* How to complete this task: Your reply should be the complete data, reproduced exactly.

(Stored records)
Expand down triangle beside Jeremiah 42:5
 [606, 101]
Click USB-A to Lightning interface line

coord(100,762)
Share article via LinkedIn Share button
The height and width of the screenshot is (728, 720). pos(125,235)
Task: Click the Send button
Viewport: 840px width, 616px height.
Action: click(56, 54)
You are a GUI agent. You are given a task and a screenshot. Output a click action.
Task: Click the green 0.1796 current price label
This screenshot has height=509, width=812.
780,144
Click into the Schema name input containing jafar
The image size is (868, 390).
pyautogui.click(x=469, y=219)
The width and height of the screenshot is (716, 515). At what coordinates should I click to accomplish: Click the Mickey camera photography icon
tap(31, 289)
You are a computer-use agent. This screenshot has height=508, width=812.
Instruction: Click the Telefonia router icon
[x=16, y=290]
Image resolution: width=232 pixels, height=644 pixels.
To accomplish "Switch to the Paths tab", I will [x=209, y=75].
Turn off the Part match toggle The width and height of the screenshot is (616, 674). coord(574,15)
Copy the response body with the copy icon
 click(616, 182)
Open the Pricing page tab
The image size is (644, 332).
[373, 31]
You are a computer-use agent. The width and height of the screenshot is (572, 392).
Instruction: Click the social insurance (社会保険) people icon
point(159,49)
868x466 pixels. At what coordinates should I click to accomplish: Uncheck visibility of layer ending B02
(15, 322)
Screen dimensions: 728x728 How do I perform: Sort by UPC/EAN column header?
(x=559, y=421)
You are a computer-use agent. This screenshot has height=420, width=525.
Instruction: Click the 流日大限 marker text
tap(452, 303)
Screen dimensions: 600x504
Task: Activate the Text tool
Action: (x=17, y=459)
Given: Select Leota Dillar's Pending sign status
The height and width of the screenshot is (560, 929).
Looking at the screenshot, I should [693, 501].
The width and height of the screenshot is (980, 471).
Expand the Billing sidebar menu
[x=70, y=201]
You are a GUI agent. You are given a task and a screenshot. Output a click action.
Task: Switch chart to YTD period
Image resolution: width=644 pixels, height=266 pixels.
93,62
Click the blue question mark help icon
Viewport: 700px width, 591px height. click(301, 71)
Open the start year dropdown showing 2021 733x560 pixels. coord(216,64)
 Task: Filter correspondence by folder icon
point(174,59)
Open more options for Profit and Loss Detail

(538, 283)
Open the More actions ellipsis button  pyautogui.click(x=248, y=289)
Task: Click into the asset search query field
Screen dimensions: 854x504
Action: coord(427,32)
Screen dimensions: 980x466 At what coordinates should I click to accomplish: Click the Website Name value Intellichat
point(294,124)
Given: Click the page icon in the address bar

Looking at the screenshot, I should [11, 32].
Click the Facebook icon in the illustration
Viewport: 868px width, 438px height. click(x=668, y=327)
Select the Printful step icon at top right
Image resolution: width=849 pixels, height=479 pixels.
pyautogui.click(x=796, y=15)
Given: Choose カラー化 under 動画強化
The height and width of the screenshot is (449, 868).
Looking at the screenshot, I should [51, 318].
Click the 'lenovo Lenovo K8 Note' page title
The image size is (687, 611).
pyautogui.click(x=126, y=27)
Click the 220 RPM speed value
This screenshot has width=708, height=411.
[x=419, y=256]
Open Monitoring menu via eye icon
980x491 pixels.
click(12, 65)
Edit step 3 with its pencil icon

* Result below:
Expand down triangle beside Jeremiah 42:5
 [606, 101]
Click USB-A to Lightning interface line

coord(100,762)
Share article via LinkedIn Share button
The height and width of the screenshot is (728, 720). pos(125,235)
Task: Click the Send button
Viewport: 840px width, 616px height.
Action: click(56, 54)
You are a GUI agent. You are given a task and a screenshot. Output a click action.
Task: Click the green 0.1796 current price label
This screenshot has height=509, width=812.
780,144
Click into the Schema name input containing jafar
The image size is (868, 390).
pyautogui.click(x=469, y=219)
The width and height of the screenshot is (716, 515). At what coordinates should I click to accomplish: Click the Mickey camera photography icon
tap(31, 289)
You are a computer-use agent. This screenshot has height=508, width=812.
Instruction: Click the Telefonia router icon
[x=16, y=290]
Image resolution: width=232 pixels, height=644 pixels.
To accomplish "Switch to the Paths tab", I will [x=209, y=75].
Turn off the Part match toggle The width and height of the screenshot is (616, 674). coord(574,15)
Copy the response body with the copy icon
 click(616, 182)
Open the Pricing page tab
The image size is (644, 332).
[373, 31]
You are a computer-use agent. The width and height of the screenshot is (572, 392).
Instruction: Click the social insurance (社会保険) people icon
point(159,49)
868x466 pixels. At what coordinates should I click to accomplish: Uncheck visibility of layer ending B02
(15, 322)
Screen dimensions: 728x728 How do I perform: Sort by UPC/EAN column header?
(x=559, y=421)
You are a computer-use agent. This screenshot has height=420, width=525.
Instruction: Click the 流日大限 marker text
tap(452, 303)
Screen dimensions: 600x504
Task: Activate the Text tool
Action: (x=17, y=459)
Given: Select Leota Dillar's Pending sign status
The height and width of the screenshot is (560, 929).
Looking at the screenshot, I should [693, 501].
The width and height of the screenshot is (980, 471).
Expand the Billing sidebar menu
[x=70, y=201]
You are a GUI agent. You are given a task and a screenshot. Output a click action.
Task: Switch chart to YTD period
Image resolution: width=644 pixels, height=266 pixels.
93,62
Click the blue question mark help icon
Viewport: 700px width, 591px height. click(301, 71)
Open the start year dropdown showing 2021 733x560 pixels. coord(216,64)
 Task: Filter correspondence by folder icon
point(174,59)
Open more options for Profit and Loss Detail

(538, 283)
Open the More actions ellipsis button  pyautogui.click(x=248, y=289)
Task: Click into the asset search query field
Screen dimensions: 854x504
Action: coord(427,32)
Screen dimensions: 980x466 At what coordinates should I click to accomplish: Click the Website Name value Intellichat
point(294,124)
Given: Click the page icon in the address bar

Looking at the screenshot, I should [11, 32].
Click the Facebook icon in the illustration
Viewport: 868px width, 438px height. click(x=668, y=327)
Select the Printful step icon at top right
Image resolution: width=849 pixels, height=479 pixels.
pyautogui.click(x=796, y=15)
Given: Choose カラー化 under 動画強化
The height and width of the screenshot is (449, 868).
Looking at the screenshot, I should [51, 318].
Click the 'lenovo Lenovo K8 Note' page title
The image size is (687, 611).
pyautogui.click(x=126, y=27)
Click the 220 RPM speed value
This screenshot has width=708, height=411.
[x=419, y=256]
Open Monitoring menu via eye icon
980x491 pixels.
click(12, 65)
Edit step 3 with its pencil icon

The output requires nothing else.